▶ PROBLEM DESCRIPTION
Please copy each line of the records below that contains the string "agent". Treat uppercase and lowercase letters as different.
** begin **
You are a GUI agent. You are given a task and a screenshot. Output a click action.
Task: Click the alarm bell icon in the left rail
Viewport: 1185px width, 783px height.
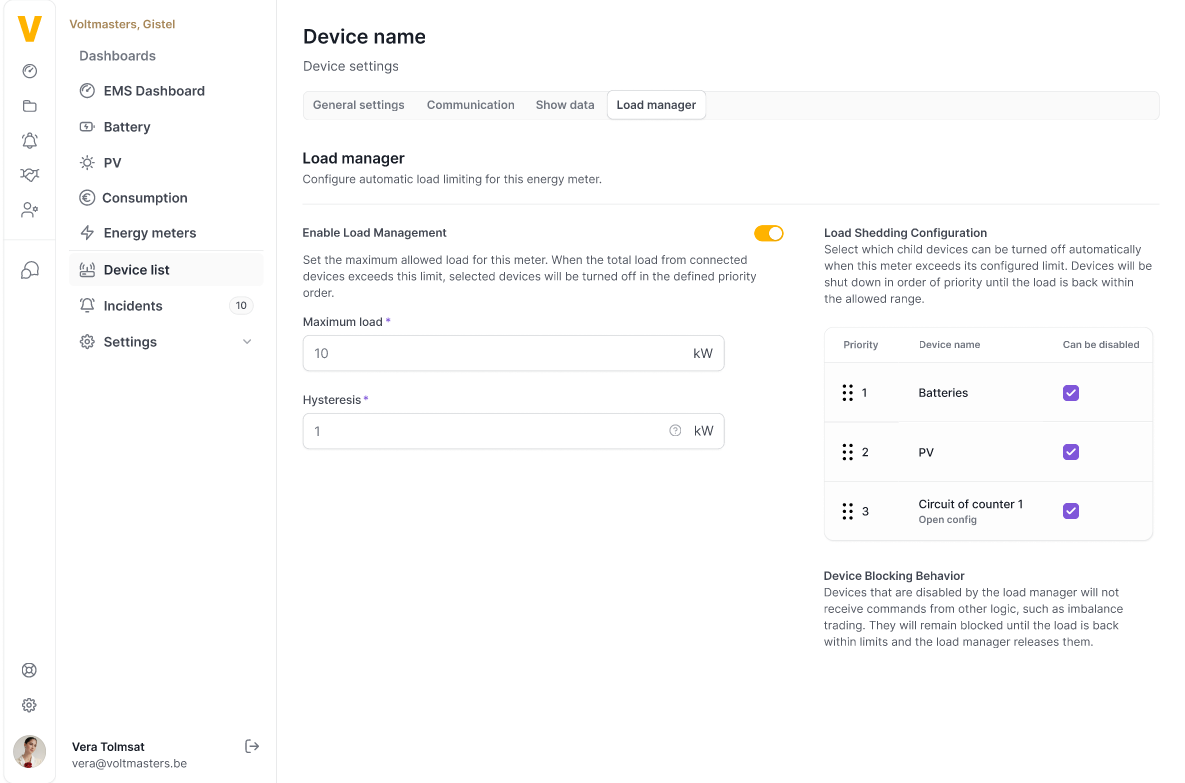30,141
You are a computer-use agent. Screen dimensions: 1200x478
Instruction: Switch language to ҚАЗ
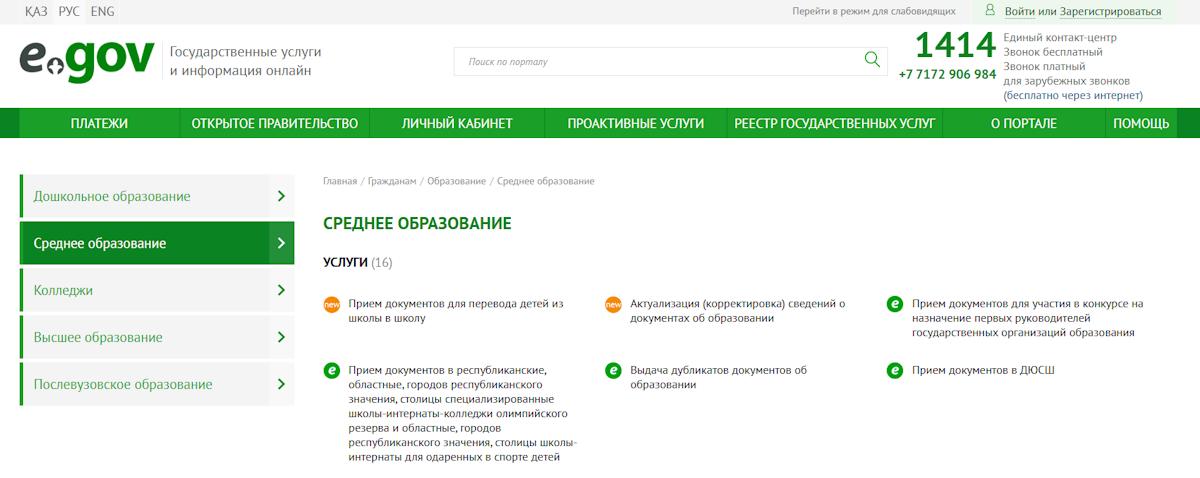(x=37, y=11)
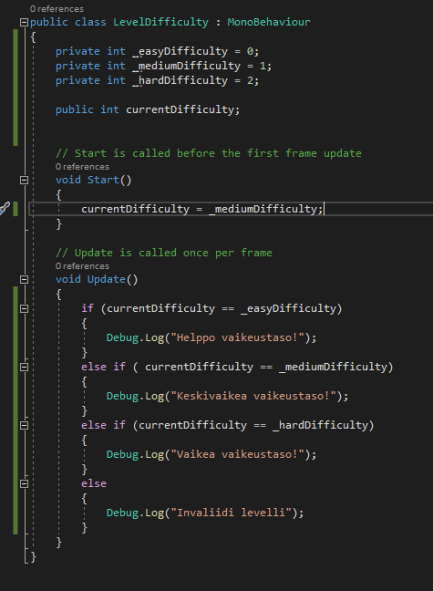Viewport: 433px width, 591px height.
Task: Collapse the final else block
Action: point(24,484)
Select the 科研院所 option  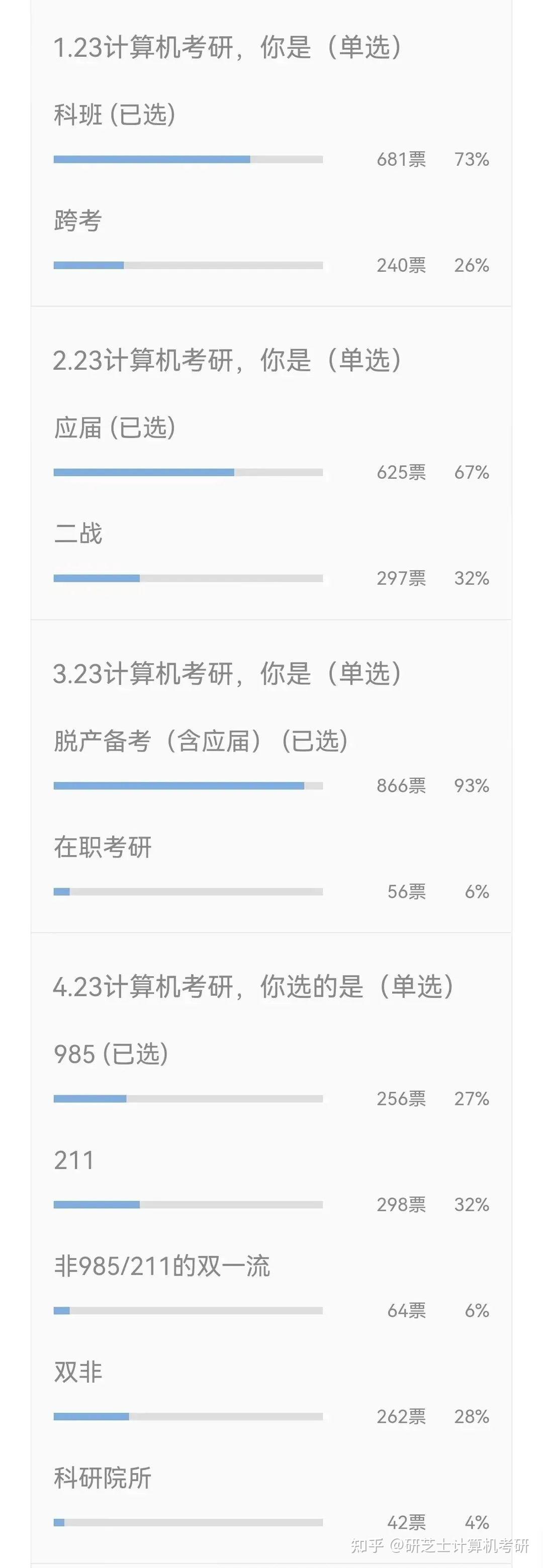click(x=103, y=1478)
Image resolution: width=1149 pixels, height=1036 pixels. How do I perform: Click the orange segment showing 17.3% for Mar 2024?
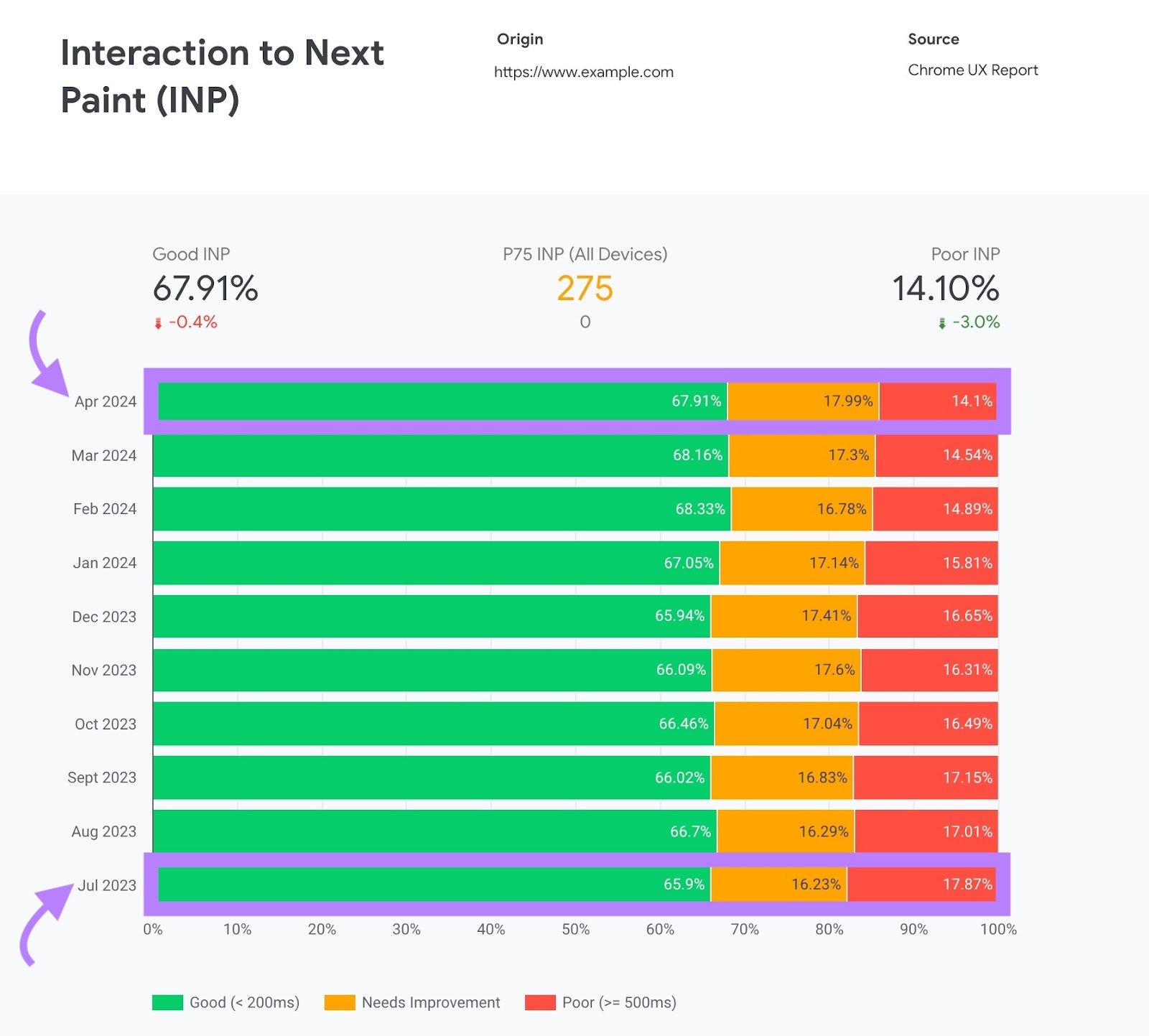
** end **
▶ FULL OUTPUT
You are a GUI agent. You are given a task and a screenshot. Output a click action.
You are a computer-use agent. Screen dimensions: 1200x478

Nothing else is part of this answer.